Monday, I was in Atlanta, GA for a Christmas luncheon for the Intentional Community Evangelism (ICE) consultants. It was an awesome time of fellowship and we all received endorsements from the North American Mission Board as ICE instructors.
Our luncheon was held at a local restaurant. As the meal came to a close, our server brought the check to Victor, the Urban Strategies Consultant. Victor engaged her in spiritual conversation as she waited at the table.
Ava was from France - verified by her thick accent - and a practicing Buddhist. Victor shared a brief bit of his testimony with her and how Jesus said that he was "the way, the truth and the life. " Ava, responded, "we each have our own opinion."
Victor graciously ended the conversation with her and asked her to read the "Here's Hope" tract that he had given her.
I have been mulling this conversation over in my mind for two days. It represents the current stream of tolerance prevelant in our culture. There are several thoughts that I would like to share with you when responding to this absurd viewpoint (that everyone has a right to be right.)
First of all, when someone responds with this perspective they fail to realize that they are contradicting their personal belief about tolerance. You, as a Christian witness, are telling them that there is only one way to eternal life which is Jesus Christ. They are saying that they do not agree with you (that there is only one way to heaven.) Yet their disagreement with your viewpoint violates their belief that all religious viewpoints are equal (All paths lead to God.) If they were true to their position, they would give equal consideration to your viewpoint, rather than instantly disagree with you.
Second, the idea that spiritual matters are relegated to the realm of mere opinion invalidates all spiritual beliefs by reducing them to subjective ideas. Religion by definition deals with weightier matters such as the nature and purpose of the universe and morality. Religion then becomes a matter of what I like rather than what is truth. It can no longer speak to external matters.
Finally, it is impossible for two or more contradictory belief systems to simultaneously be true. I can't say that chocolate ice cream is the best dessert in the world while agreeing with your opinion that lemon pie is the best dessert in the world. While it is true that they are both desserts and have a few common ingredients, they each have completely different tastes, textures and calorie counts.

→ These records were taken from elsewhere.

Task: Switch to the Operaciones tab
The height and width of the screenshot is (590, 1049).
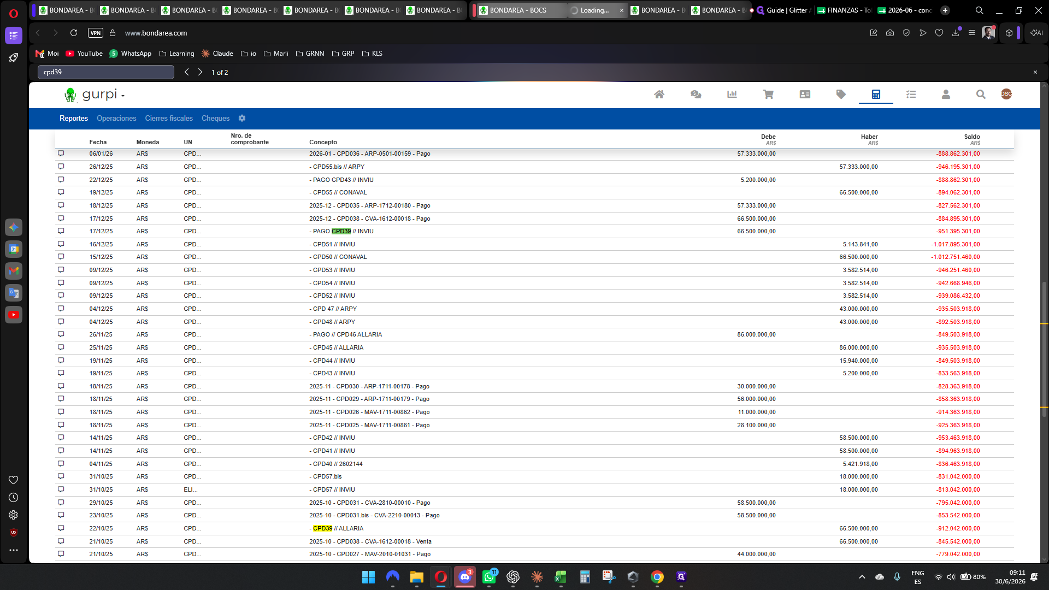Action: (x=116, y=119)
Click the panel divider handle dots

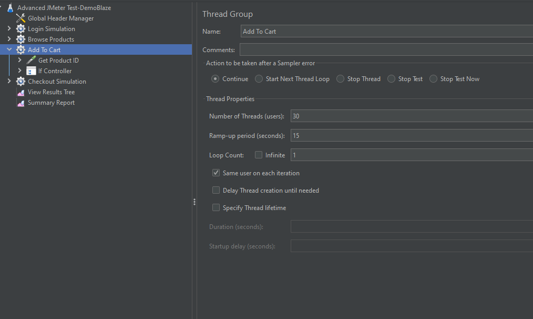(194, 202)
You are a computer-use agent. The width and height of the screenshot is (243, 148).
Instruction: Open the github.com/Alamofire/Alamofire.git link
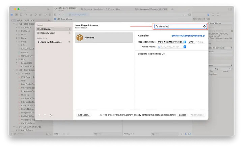tap(188, 35)
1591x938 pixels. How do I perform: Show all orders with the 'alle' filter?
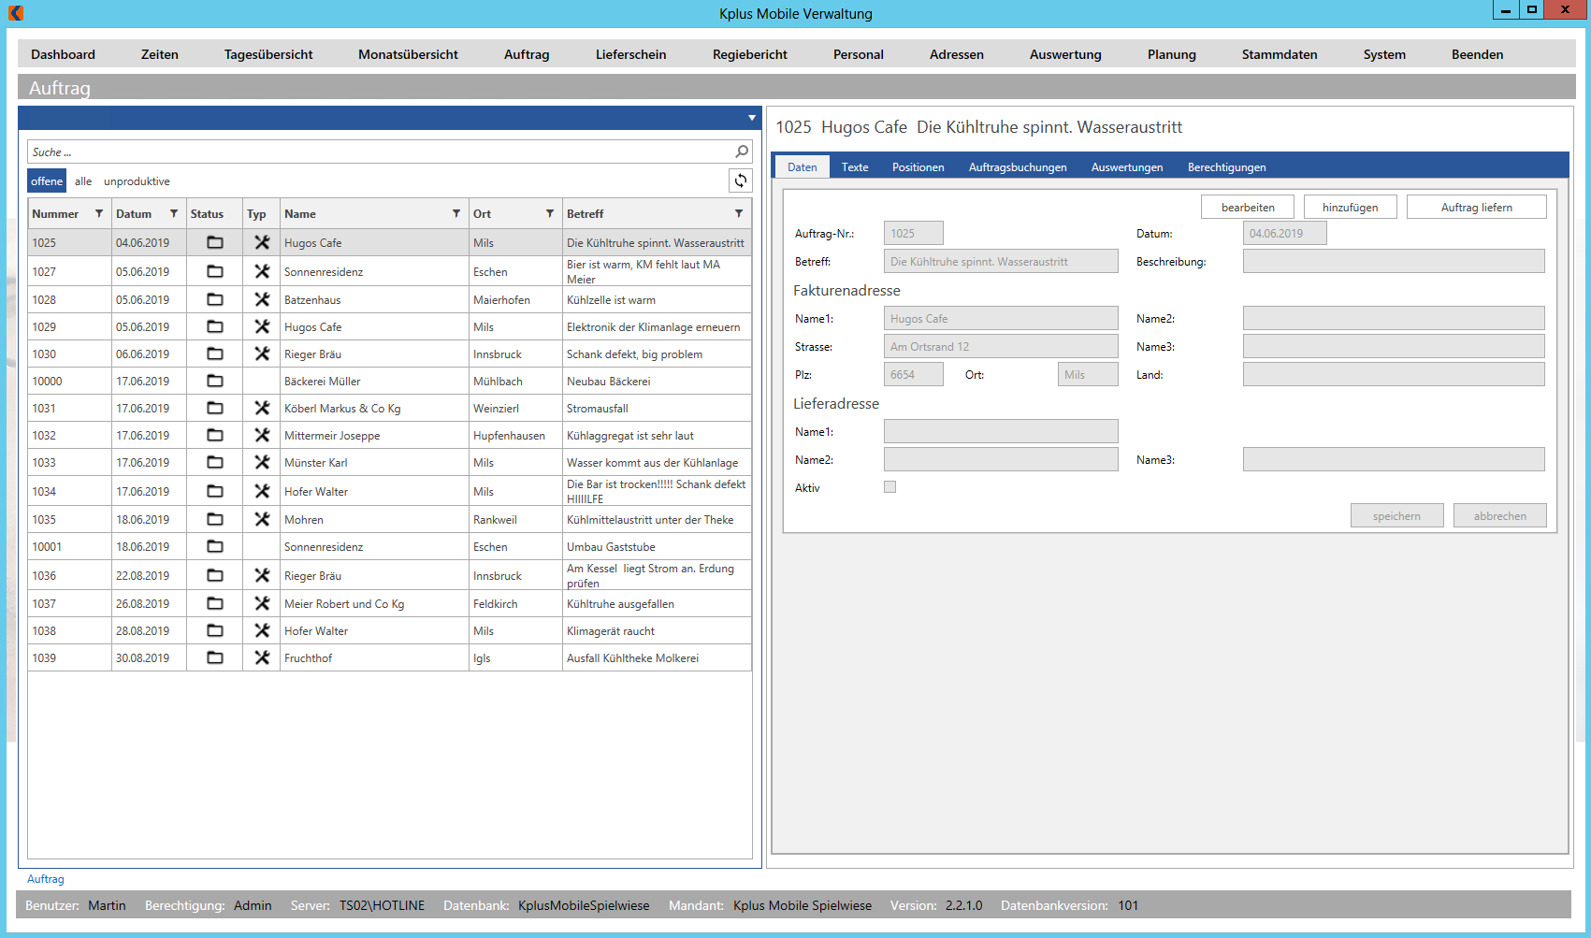[83, 181]
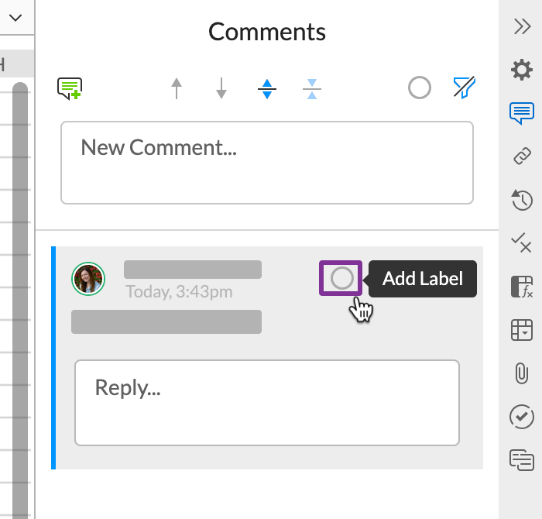The height and width of the screenshot is (519, 542).
Task: Open the validation check-and-cross panel
Action: (x=522, y=243)
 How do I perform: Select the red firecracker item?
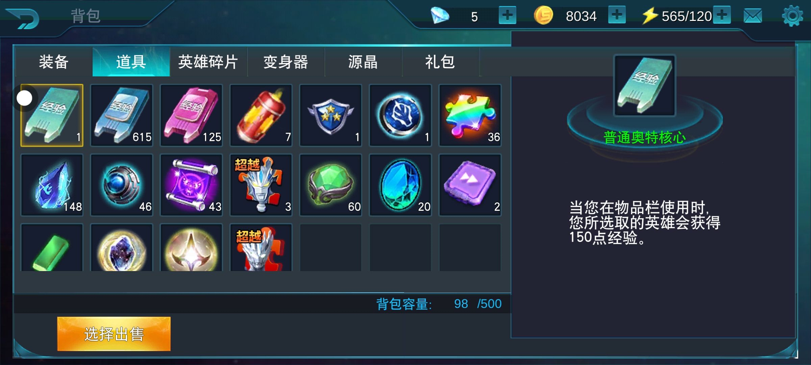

Christianity teaches that there is one, personal God who exists in three persons, Father, Son and Holy Spirit. God redeemed humanity and opened the way to heaven by sending his Son to die on the cross for sin and raised Him from the dead. Buddhism teaches that God is an impersonal force that makes up all things and holds the universe together. Salvation - if you can call it that - is obtained through following the eight fold path which leads to Nirvana, a state of impersonal nonexistence.
If you have an opportunity to witness to someone that holds to this viewpoint, you must help them to see how illogical their position is by lovingly pointing out the contradictions within belief systems. Only then can you expose them to the claims of Christianity.